(Pixel coordinate grounding data)
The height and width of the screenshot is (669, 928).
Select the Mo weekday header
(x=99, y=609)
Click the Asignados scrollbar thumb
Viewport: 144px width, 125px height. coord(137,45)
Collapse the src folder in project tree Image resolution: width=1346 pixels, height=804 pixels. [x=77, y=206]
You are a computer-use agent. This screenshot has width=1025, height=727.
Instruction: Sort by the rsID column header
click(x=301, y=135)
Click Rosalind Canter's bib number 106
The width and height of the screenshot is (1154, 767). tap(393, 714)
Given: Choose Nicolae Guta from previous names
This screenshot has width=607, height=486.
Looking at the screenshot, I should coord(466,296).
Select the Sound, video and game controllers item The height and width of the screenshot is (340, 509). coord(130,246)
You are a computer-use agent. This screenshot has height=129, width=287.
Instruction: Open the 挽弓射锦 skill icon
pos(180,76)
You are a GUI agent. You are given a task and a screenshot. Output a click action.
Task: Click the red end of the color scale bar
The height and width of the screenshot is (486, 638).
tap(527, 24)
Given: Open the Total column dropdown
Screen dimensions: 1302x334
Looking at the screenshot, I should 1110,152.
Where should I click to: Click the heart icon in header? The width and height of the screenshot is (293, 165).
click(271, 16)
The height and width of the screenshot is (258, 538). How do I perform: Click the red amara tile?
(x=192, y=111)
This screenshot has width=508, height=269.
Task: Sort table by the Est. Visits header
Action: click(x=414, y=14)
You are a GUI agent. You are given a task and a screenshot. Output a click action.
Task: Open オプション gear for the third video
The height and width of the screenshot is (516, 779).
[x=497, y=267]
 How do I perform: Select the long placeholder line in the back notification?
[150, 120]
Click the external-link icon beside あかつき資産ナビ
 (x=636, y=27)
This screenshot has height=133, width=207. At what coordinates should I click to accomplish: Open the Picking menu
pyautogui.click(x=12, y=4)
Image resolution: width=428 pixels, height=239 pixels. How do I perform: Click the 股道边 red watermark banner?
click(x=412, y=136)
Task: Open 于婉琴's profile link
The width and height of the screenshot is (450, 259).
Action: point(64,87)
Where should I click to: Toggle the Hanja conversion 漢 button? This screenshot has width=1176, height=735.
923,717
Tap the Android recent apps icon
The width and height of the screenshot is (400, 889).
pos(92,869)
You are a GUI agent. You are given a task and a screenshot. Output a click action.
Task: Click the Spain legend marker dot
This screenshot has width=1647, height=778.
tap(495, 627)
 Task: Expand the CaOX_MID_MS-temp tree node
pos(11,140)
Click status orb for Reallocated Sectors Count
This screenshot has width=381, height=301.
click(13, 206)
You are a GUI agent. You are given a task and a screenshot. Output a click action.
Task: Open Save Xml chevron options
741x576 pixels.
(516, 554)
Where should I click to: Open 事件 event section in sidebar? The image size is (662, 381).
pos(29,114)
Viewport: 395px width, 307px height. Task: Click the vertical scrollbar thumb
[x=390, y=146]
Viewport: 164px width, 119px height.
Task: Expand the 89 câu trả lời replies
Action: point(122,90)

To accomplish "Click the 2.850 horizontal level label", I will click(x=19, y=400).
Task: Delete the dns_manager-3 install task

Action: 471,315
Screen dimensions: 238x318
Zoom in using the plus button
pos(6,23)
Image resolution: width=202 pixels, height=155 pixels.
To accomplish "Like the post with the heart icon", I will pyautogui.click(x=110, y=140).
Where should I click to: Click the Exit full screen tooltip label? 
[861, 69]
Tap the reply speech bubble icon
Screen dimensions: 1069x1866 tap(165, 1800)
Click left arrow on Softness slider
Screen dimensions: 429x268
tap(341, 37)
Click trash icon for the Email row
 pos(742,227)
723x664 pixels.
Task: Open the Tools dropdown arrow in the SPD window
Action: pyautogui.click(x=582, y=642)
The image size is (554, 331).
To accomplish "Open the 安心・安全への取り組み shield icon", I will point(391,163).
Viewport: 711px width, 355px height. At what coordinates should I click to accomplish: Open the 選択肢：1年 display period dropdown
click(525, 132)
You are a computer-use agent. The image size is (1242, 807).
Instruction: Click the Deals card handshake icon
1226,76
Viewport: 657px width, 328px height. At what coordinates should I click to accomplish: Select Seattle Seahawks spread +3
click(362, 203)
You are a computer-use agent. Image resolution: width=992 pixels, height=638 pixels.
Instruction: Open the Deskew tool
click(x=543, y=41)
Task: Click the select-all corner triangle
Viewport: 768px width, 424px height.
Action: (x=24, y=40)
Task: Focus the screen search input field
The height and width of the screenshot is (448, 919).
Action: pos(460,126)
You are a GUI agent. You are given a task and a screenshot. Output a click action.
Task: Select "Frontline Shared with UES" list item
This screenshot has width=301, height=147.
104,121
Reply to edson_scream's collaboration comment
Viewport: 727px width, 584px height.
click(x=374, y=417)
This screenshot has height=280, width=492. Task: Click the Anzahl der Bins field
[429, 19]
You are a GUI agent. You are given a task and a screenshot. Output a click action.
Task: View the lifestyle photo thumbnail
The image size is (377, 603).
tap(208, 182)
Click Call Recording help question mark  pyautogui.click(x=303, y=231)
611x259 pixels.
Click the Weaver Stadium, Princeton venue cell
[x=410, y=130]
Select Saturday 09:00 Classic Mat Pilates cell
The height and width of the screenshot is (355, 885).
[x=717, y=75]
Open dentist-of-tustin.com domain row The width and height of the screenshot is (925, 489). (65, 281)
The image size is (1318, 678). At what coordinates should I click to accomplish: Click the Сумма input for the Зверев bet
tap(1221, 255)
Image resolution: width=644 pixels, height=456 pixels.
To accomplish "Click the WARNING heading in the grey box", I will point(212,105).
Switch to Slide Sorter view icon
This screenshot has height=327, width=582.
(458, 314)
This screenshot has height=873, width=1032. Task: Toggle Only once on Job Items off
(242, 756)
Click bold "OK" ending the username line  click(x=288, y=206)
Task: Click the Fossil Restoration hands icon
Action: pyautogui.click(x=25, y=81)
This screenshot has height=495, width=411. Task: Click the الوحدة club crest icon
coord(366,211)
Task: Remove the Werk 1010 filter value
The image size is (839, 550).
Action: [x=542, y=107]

Task brief — Exactly as they stand, please print the lines from the first line of the records above down to the line that includes "has height=129, width=287.", both of those included and no others.

Your response —
The height and width of the screenshot is (669, 928).
Select the Mo weekday header
(x=99, y=609)
Click the Asignados scrollbar thumb
Viewport: 144px width, 125px height. coord(137,45)
Collapse the src folder in project tree Image resolution: width=1346 pixels, height=804 pixels. [x=77, y=206]
You are a computer-use agent. This screenshot has width=1025, height=727.
Instruction: Sort by the rsID column header
click(x=301, y=135)
Click Rosalind Canter's bib number 106
The width and height of the screenshot is (1154, 767). tap(393, 714)
Given: Choose Nicolae Guta from previous names
This screenshot has width=607, height=486.
Looking at the screenshot, I should coord(466,296).
Select the Sound, video and game controllers item The height and width of the screenshot is (340, 509). coord(130,246)
You are a computer-use agent. This screenshot has height=129, width=287.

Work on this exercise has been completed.